- **EXERCISE OBJECTIVE**:
Repeat each record that follows, keeping it identical.

- **DATASET CONTENT**:

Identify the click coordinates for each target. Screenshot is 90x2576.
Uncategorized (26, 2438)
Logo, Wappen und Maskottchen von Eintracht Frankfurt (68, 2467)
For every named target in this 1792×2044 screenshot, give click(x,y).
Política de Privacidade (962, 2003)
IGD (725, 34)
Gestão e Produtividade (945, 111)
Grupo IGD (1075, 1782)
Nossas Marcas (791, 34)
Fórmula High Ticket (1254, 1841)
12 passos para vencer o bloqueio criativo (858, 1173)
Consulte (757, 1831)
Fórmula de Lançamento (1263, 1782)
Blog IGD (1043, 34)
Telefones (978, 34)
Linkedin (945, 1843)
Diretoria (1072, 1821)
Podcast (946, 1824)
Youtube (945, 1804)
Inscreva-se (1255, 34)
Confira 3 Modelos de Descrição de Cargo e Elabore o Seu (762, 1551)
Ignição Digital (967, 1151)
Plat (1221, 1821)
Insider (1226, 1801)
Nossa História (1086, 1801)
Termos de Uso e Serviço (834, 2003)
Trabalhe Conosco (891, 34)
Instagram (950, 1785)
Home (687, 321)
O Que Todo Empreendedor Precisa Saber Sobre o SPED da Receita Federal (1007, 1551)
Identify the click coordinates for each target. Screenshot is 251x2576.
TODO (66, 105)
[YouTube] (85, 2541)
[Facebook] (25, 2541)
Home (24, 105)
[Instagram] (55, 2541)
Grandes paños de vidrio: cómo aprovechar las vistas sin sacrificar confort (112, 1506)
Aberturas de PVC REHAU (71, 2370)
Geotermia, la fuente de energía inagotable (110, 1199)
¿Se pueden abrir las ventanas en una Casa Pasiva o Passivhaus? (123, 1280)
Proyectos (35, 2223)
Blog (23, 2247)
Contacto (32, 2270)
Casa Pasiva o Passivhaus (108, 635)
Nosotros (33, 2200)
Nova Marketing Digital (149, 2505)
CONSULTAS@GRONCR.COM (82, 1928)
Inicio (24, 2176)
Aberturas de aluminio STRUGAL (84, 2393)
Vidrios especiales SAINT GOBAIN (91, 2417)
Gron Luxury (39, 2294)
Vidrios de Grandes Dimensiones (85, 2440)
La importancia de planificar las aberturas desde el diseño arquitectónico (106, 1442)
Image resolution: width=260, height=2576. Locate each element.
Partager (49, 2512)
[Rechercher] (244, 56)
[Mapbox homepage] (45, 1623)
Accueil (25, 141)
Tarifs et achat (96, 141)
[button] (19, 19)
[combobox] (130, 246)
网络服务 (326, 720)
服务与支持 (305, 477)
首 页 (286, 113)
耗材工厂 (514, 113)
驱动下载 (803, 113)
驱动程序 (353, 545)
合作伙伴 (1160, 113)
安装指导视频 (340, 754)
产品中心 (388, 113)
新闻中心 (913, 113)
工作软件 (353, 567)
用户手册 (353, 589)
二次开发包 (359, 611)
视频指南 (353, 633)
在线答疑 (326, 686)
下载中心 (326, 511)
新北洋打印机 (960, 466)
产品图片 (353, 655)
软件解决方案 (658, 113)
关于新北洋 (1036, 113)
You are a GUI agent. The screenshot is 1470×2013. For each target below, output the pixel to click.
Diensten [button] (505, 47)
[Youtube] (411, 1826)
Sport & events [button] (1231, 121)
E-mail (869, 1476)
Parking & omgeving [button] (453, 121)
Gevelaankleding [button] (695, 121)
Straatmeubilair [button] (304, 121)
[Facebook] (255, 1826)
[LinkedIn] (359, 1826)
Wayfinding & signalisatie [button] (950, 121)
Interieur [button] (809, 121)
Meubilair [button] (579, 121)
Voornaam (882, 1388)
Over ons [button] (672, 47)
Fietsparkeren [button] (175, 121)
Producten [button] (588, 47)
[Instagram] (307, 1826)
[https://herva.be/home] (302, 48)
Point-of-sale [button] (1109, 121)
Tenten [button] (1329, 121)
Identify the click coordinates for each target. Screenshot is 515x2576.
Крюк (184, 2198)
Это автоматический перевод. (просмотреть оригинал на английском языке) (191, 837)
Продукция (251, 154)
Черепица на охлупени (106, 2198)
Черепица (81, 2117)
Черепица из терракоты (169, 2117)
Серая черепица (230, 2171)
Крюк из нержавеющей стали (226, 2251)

- **RESPONSE TO THIS EXERCISE**:
Identify the click coordinates for each target. Screenshot is 90x2576.
Uncategorized (26, 2438)
Logo, Wappen und Maskottchen von Eintracht Frankfurt (68, 2467)
For every named target in this 1792×2044 screenshot, give click(x,y).
Política de Privacidade (962, 2003)
IGD (725, 34)
Gestão e Produtividade (945, 111)
Grupo IGD (1075, 1782)
Nossas Marcas (791, 34)
Fórmula High Ticket (1254, 1841)
12 passos para vencer o bloqueio criativo (858, 1173)
Consulte (757, 1831)
Fórmula de Lançamento (1263, 1782)
Blog IGD (1043, 34)
Telefones (978, 34)
Linkedin (945, 1843)
Diretoria (1072, 1821)
Podcast (946, 1824)
Youtube (945, 1804)
Inscreva-se (1255, 34)
Confira 3 Modelos de Descrição de Cargo e Elabore o Seu (762, 1551)
Ignição Digital (967, 1151)
Plat (1221, 1821)
Insider (1226, 1801)
Nossa História (1086, 1801)
Termos de Uso e Serviço (834, 2003)
Trabalhe Conosco (891, 34)
Instagram (950, 1785)
Home (687, 321)
O Que Todo Empreendedor Precisa Saber Sobre o SPED da Receita Federal (1007, 1551)
Identify the click coordinates for each target. Screenshot is 251x2576.
TODO (66, 105)
[YouTube] (85, 2541)
[Facebook] (25, 2541)
Home (24, 105)
[Instagram] (55, 2541)
Grandes paños de vidrio: cómo aprovechar las vistas sin sacrificar confort (112, 1506)
Aberturas de PVC REHAU (71, 2370)
Geotermia, la fuente de energía inagotable (110, 1199)
¿Se pueden abrir las ventanas en una Casa Pasiva o Passivhaus? (123, 1280)
Proyectos (35, 2223)
Blog (23, 2247)
Contacto (32, 2270)
Casa Pasiva o Passivhaus (108, 635)
Nosotros (33, 2200)
Nova Marketing Digital (149, 2505)
CONSULTAS@GRONCR.COM (82, 1928)
Inicio (24, 2176)
Aberturas de aluminio STRUGAL (84, 2393)
Vidrios especiales SAINT GOBAIN (91, 2417)
Gron Luxury (39, 2294)
Vidrios de Grandes Dimensiones (85, 2440)
La importancia de planificar las aberturas desde el diseño arquitectónico (106, 1442)
Image resolution: width=260, height=2576. Locate each element.
Partager (49, 2512)
[Rechercher] (244, 56)
[Mapbox homepage] (45, 1623)
Accueil (25, 141)
Tarifs et achat (96, 141)
[button] (19, 19)
[combobox] (130, 246)
网络服务 (326, 720)
服务与支持 (305, 477)
首 页 (286, 113)
耗材工厂 (514, 113)
驱动下载 (803, 113)
驱动程序 (353, 545)
合作伙伴 (1160, 113)
安装指导视频 (340, 754)
产品中心 (388, 113)
新闻中心 (913, 113)
工作软件 (353, 567)
用户手册 (353, 589)
二次开发包 (359, 611)
视频指南 (353, 633)
在线答疑 (326, 686)
下载中心 (326, 511)
新北洋打印机 (960, 466)
产品图片 (353, 655)
软件解决方案 (658, 113)
关于新北洋 (1036, 113)
You are a GUI agent. The screenshot is 1470×2013. For each target below, output the pixel to click.
Diensten [button] (505, 47)
[Youtube] (411, 1826)
Sport & events [button] (1231, 121)
E-mail (869, 1476)
Parking & omgeving [button] (453, 121)
Gevelaankleding [button] (695, 121)
Straatmeubilair [button] (304, 121)
[Facebook] (255, 1826)
[LinkedIn] (359, 1826)
Wayfinding & signalisatie [button] (950, 121)
Interieur [button] (809, 121)
Meubilair [button] (579, 121)
Voornaam (882, 1388)
Over ons [button] (672, 47)
Fietsparkeren [button] (175, 121)
Producten [button] (588, 47)
[Instagram] (307, 1826)
[https://herva.be/home] (302, 48)
Point-of-sale [button] (1109, 121)
Tenten [button] (1329, 121)
Identify the click coordinates for each target. Screenshot is 515x2576.
Крюк (184, 2198)
Это автоматический перевод. (просмотреть оригинал на английском языке) (191, 837)
Продукция (251, 154)
Черепица на охлупени (106, 2198)
Черепица (81, 2117)
Черепица из терракоты (169, 2117)
Серая черепица (230, 2171)
Крюк из нержавеющей стали (226, 2251)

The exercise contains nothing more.